Acting White House Chief of Staff Mick Mulvaney made two controversial announcements about the 2020 Group of Seven (G7) summit: it will be hosted at one of President Donald Trump’s golf resorts in Miami and it won’t feature any discussion of the climate crisis.
“Climate change will not be on the agenda,” Mulvaney told reporters, as The Guardian reported.
Mulvaney’s announcement isn’t particularly surprising, The Washington Post pointed out. Trump skipped the session on climate at the G7 meeting in France this August and only sat in on the UN Climate Action Summit for 14 minutes in September. Anonymous White House advisers have also told The Washington Post that Trump had gotten annoyed when the topic came up at past summits and said he did not want to attend such meetings.
— Peter Gleick (@PeterGleick) August 26, 2019
Trump is equally hostile to domestic climate change discussions. He told reporters he didn’t “believe” his government’s own National Climate Assessment report last year, and his administration has repeatedly moved to roll back Obama-era regulations designed to limit greenhouse gas emissions.
But the omission of climate from the 2020 G7 agenda is ironic considering the other controversy surrounding it — the fact that it will be hosted at the Trump National Doral Miami.
Ethics experts have called out the decision as corrupt, CNBC reported.

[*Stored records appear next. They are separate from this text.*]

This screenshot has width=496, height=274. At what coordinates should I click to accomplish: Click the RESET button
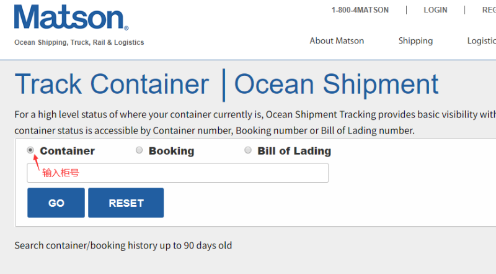pos(126,203)
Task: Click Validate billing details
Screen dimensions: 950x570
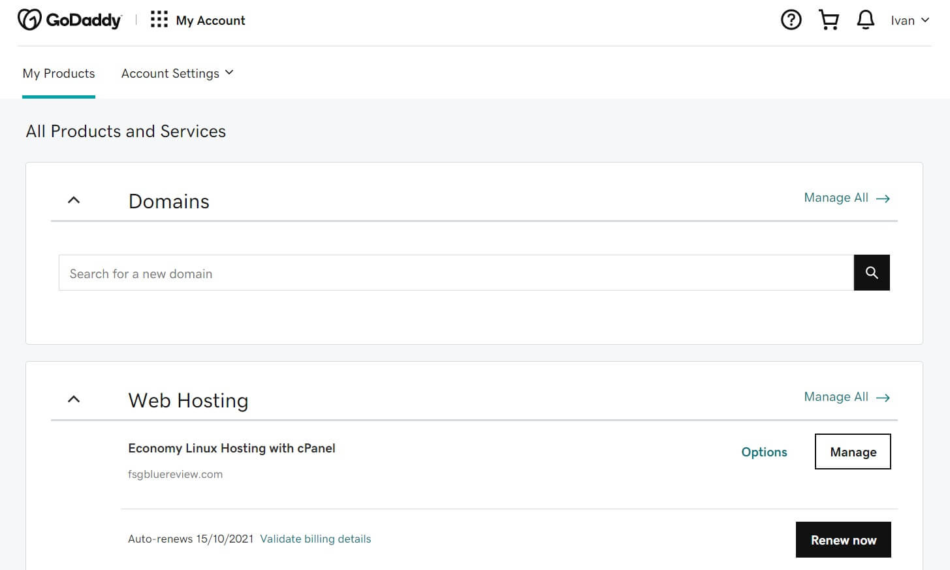Action: tap(315, 539)
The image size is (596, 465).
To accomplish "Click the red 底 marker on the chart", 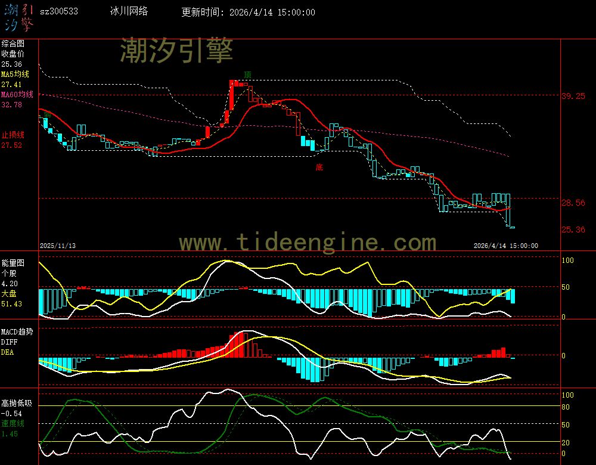I will [319, 168].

The Doral’s revenue has fallen 18 percent since Trump took office. Mulvaney countered charges that the president would benefit from the decision by saying the resort would host the summit “at cost,” but that didn’t satisfy critics.
“What is left of the executive branch ethics program if this is ok?” former director of the Office of Government Ethics Walter Shaub tweeted.
Mulvaney is subject to @OfficeGovEthics regs that say “Employees shall not use public office for private gain” and “act impartially and not give preferential treatment to any private organization or individual.” What is left of the executive branch ethics program if this is ok? https://t.co/HcEqjc5Pxx
— Walter Shaub (@waltshaub) October 17, 2019
But for climate advocates, the summit’s location raised a different issue. Florida is already experiencing both stronger hurricanes and sea level rise, according to The Guardian. Miami in particular is seeing both record heat and “sunny-day flooding” as rising sea levels boost high tides, The Washington Post pointed out.
“It’s deeply ironic that the US state most vulnerable immediately to climate change impacts will host a meeting at which global leaders will be forced by the US to largely ignore the topic,” climate advisor to Bill Clinton Paul Bledsoe told The Guardian.
Some survivors paddle their raft over the ruins of a resort that was swallowed up by the rising seas of the climate catastrophe.
Leaning upon the till, the navigator says “I heard they held a G7 here, but climate change wasn’t on the agenda.”https://t.co/T0w8UJN8Dg
— Librarianshipwreck (@libshipwreck) October 17, 2019
However, Bledsoe said that the president couldn’t stop other leaders from raising the issue.
“The other nations will no doubt bring up climate change in both an economic and security context,” Bledsoe told The Guardian. “The issue is going to come up frequently because it is increasingly a matter of public safety, national security and the economic costs of impacts.”